▶ [EXCERPT PROVIDED]

Pickled vegetables are a crucial component of Japanese culinary culture. They play a vital role in maintaining a meal’s nutritional balance. And iburi gakko is one of the most renowned and unique pickled vegetables! It’s a pickled daikon (Japanese white radish) unique to Akita Prefecture. It is smoked before sun-dried and pickled in a mixture of nuka (rice bran) and salt. 

Its distinctive flavor stands out from other existing products sold across Japan. The balance of the smoked aroma and saltiness results in a richer flavor palette than typical commercial pickled daikon. You can enjoy it as a side dish that serves as a palate cleanser, a topping for chazuke (rice with green tea), or any other dish that takes your fancy. Keep reading if you want to know more about this one-of-a-kind pickled vegetable, its health benefits, and its uses.

What is iburi gakko?

Iburi gakko is a type of pickled daikon made using a unique method in which the daikon is smoked instead of sun-dried. The term “iburi gakko” literally translates to “smoked pickle,” with “Iburi” meaning smoked and “gakko” referring to pickled vegetables. Smoking the daikon before pickling gives the food a crisp, distinct, smoky taste and a richer flavor than normal pickled vegetables.

A piece of iburi gakko in chopsticks.

▶ [INFORMATION SHOWN]

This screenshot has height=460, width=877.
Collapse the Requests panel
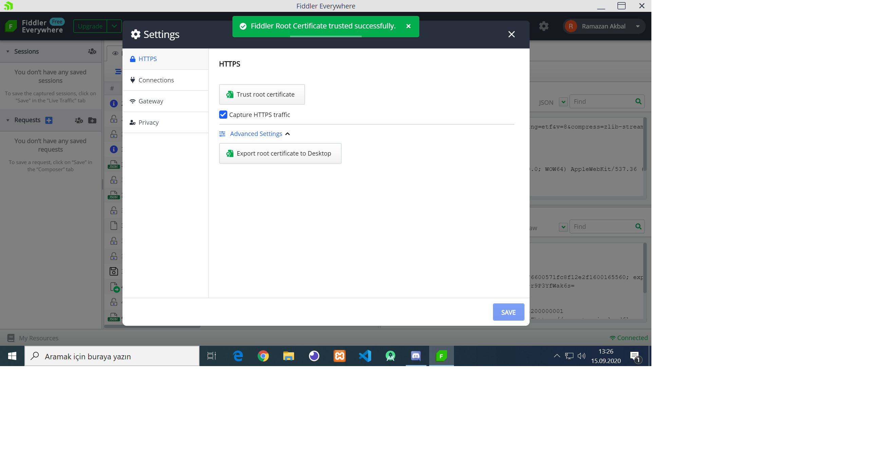pyautogui.click(x=7, y=120)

▶ [EXERCISE DETAILS]
Extend the article on iburi gakko, Akita's smoked pickled daikon, beginning after its final line.

▶ [EXERCISE ANSWER]
Iburi gakko came from Akita Prefecture. Image via GLT JP

This rare smoked, pickled vegetable boasts a distinct taste. To produce iburi gakko, producers smoke domestically grown daikon for two or more days and nights using timber from broad-leaf trees like oak and cherry. This process also imparts a superior aroma and color to the daikon. After smoking, they pickle the daikon in a bed of rice bran for 40 or more days, allowing it to ferment and mature at low temperatures. Adding beer to the marinade enhances the natural umami of the daikon radish, giving it its unique taste. 

Where did these pickled vegetables come from?

Iburi gakko is a traditional food unique to Akita and a renowned winter vegetable. People developed and nurtured Iburi gakko in the harsh climate conditions of Akita as a preserved food for winter consumption. The pickle reserves were indispensable for maintaining people’s health during the long winter. Additionally, the cold weather made the pickles last longer and taste sweeter.

Iburi gakko, or Akita pickled vegetables on a black palte.
It’s a common side dish in Japanese cuisine. Image via Omotenashi Nippon

While people typically sun-dry daikon, the short sunlight hours in Akita caused the vegetable to freeze before people could thoroughly dry it. To solve this problem, they dried daikon on the house hearth, which led to the creation of Iburi gakko. Not to mention, this pickling style originated in the Muromachi Era (1336–1573). Nowadays, people have replaced hearths with gas stoves, and the winter tradition of making takuan has almost disappeared.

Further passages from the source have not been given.